## [WORK REQUIRED]
The answer should hold nothing but the lines from the one with "Screen dimensions: 887x812" through the end of the listing below, each exactly as written.

## [DATA TO EXAMINE]
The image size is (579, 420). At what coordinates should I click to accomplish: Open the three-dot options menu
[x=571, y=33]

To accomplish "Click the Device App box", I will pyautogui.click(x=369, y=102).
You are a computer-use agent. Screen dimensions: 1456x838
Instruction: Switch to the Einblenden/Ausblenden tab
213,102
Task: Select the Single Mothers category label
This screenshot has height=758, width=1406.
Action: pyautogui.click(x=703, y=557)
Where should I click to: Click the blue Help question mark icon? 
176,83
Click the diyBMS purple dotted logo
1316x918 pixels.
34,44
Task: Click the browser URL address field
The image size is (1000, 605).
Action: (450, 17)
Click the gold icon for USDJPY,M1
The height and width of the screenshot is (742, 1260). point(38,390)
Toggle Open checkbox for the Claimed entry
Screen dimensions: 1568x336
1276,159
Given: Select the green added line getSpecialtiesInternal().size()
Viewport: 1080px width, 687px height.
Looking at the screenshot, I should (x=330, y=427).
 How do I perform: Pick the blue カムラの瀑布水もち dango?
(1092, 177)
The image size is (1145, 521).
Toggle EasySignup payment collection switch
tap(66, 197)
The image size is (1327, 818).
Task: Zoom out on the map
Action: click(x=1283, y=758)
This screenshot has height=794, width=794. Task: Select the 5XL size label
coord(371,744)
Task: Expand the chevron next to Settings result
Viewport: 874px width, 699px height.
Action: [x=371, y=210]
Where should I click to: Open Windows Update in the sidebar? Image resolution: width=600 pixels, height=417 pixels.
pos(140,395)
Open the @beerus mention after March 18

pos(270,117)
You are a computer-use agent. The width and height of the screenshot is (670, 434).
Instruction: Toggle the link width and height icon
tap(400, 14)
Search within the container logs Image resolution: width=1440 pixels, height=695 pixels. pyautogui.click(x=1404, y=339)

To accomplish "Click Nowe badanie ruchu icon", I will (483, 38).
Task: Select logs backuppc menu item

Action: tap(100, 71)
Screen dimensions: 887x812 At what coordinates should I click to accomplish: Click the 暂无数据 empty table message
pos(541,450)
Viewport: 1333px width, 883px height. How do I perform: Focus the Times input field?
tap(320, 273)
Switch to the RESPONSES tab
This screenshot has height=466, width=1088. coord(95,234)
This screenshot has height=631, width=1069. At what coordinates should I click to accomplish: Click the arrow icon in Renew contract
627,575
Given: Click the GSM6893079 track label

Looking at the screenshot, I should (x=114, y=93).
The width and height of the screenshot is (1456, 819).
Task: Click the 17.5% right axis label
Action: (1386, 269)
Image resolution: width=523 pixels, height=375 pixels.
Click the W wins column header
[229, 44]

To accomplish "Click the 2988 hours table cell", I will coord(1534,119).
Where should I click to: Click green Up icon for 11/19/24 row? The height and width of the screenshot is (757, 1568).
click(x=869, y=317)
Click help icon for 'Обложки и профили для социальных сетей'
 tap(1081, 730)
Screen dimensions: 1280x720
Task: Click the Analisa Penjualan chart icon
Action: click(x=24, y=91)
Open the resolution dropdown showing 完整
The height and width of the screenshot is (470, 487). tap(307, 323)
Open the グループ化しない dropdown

## [RESPONSE]
Screen dimensions: 887x812 At what coordinates should I click to accomplish: Click the 暂无数据 empty table message
pos(541,450)
Viewport: 1333px width, 883px height. How do I perform: Focus the Times input field?
tap(320, 273)
Switch to the RESPONSES tab
This screenshot has height=466, width=1088. coord(95,234)
This screenshot has height=631, width=1069. At what coordinates should I click to accomplish: Click the arrow icon in Renew contract
627,575
Given: Click the GSM6893079 track label

Looking at the screenshot, I should (x=114, y=93).
The width and height of the screenshot is (1456, 819).
Task: Click the 17.5% right axis label
Action: (1386, 269)
Image resolution: width=523 pixels, height=375 pixels.
Click the W wins column header
[229, 44]

To accomplish "Click the 2988 hours table cell", I will coord(1534,119).
Where should I click to: Click green Up icon for 11/19/24 row? The height and width of the screenshot is (757, 1568).
click(x=869, y=317)
Click help icon for 'Обложки и профили для социальных сетей'
 tap(1081, 730)
Screen dimensions: 1280x720
Task: Click the Analisa Penjualan chart icon
Action: click(x=24, y=91)
Open the resolution dropdown showing 完整
The height and width of the screenshot is (470, 487). tap(307, 323)
Open the グループ化しない dropdown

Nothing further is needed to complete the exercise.